April 14, 2014
According to a new study by the Council for Research Excellence, conversations on social media have less influence than traditional factors, such as TV commercials for new shows or laziness in changing channels, in prompting audiences to watch a new show. In addition, only 16.1 percent of survey respondents say they use social media while watching prime time television, and less than half those participants typically use social networks to discuss the show they are watching.
These research findings contradict a widely held notion that Twitter and Facebook posts play a major role in driving people to watch TV shows. Only 6.8 percent of respondents cited a discussion on social media as the reason they tuned into a television show. Facebook, used by 11.4 percent of TV viewers, was the most popular social media platform, as compared to Twitter’s 3.3 percent.
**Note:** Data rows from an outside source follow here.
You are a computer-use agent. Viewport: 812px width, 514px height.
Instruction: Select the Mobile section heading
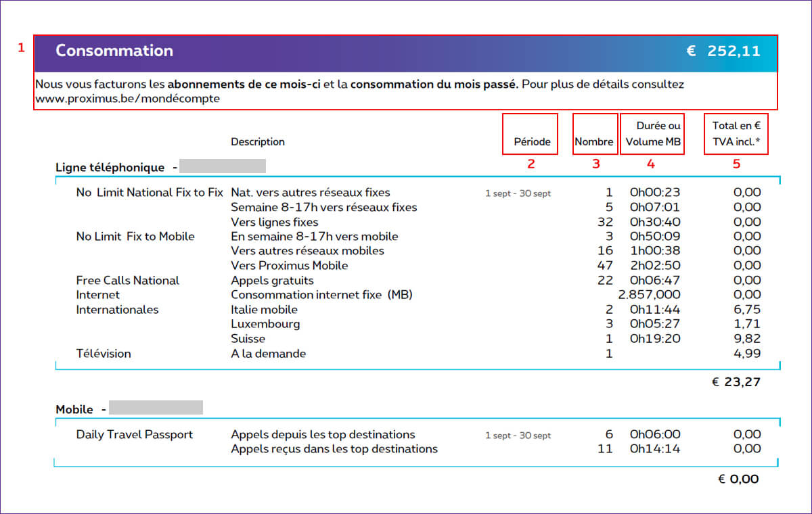(74, 409)
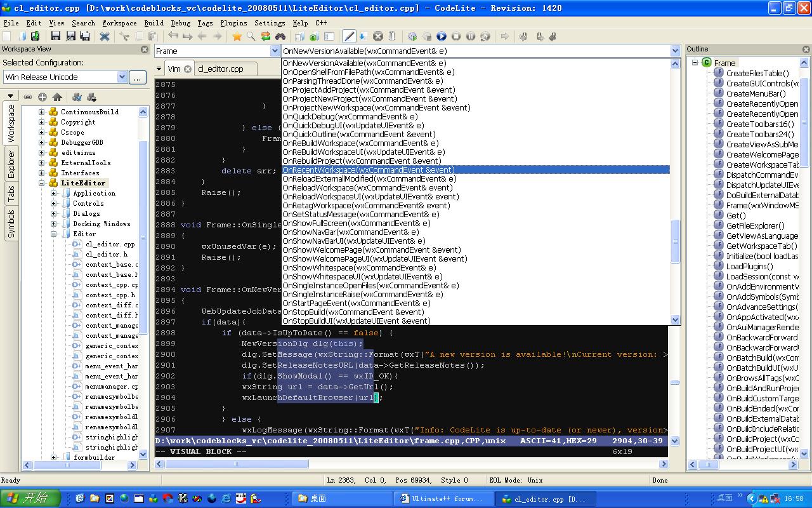Image resolution: width=812 pixels, height=508 pixels.
Task: Click the blue play run icon
Action: click(442, 37)
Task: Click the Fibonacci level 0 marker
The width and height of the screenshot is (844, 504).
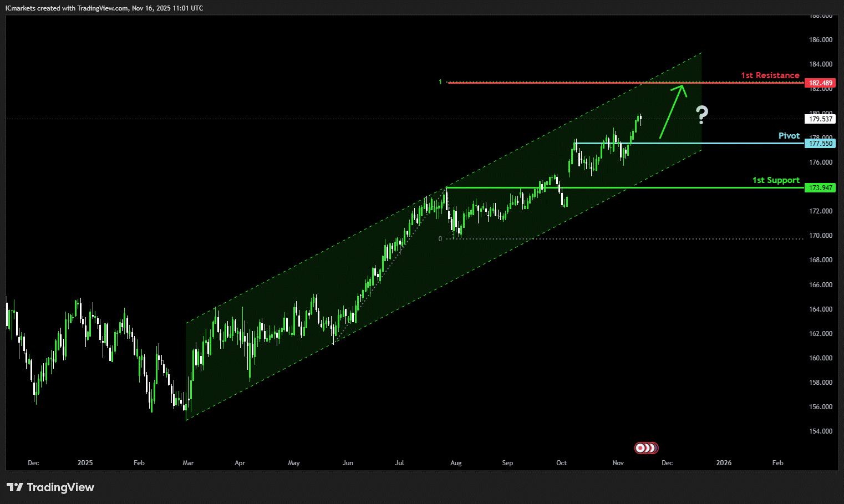Action: tap(440, 239)
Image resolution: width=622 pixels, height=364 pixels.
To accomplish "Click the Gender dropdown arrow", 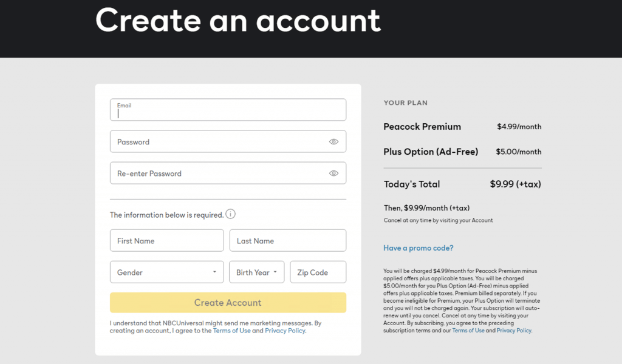I will pyautogui.click(x=214, y=272).
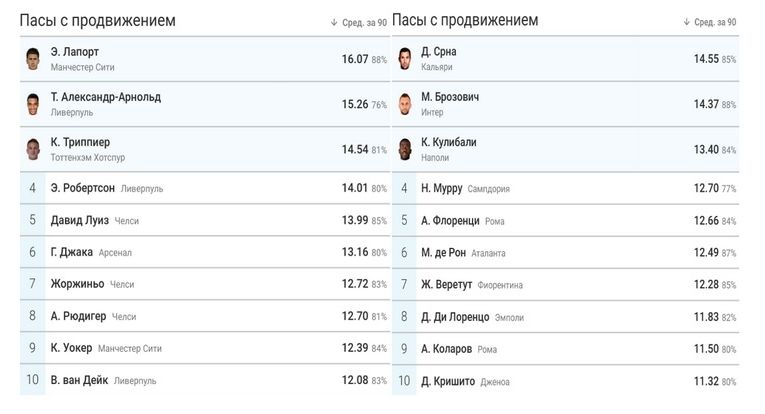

Researchers did find some patterns in the demographics of people participating in online conversations about television. The people more likely to watch and post simultaneously were women, Hispanics, and people aged 25 to 34.
“Social media did have an impact on viewing choice, but it was still relatively small compared to traditional promotion,” said Beth Rockwood, senior vice president for market resources at Discovery Communications. Rockwood is also the chairwoman of the research group’s social media committee.
In contrast, nearly 40 percent of respondents credited TV commercials for a new show as the reason they tuned into a new show. About 10 percent of participants said they watched a new show simply because it appeared on the channel they were already watching.
Live events, such as sports games or award shows, usually sparked more online discussion. Twitter, in particular, views live events as one of its strengths. During the study, the Emmy Awards was a standout in the data.
The Council for Research Excellence conducted the study by surveying 1,665 respondents, ages 15 to 54. The sample was selected to be representative of the online population, and 22 percent of the entire survey group were “superconnectors,” people who actively follow shows and actors on social media and comment or interact with them several times a day.
“The participants used a mobile app to report any time they saw, heard or communicated something about prime-time TV shows over the course of 21 days last fall, as the new season’s lineup of TV shows made their debuts,” reports The New York Times.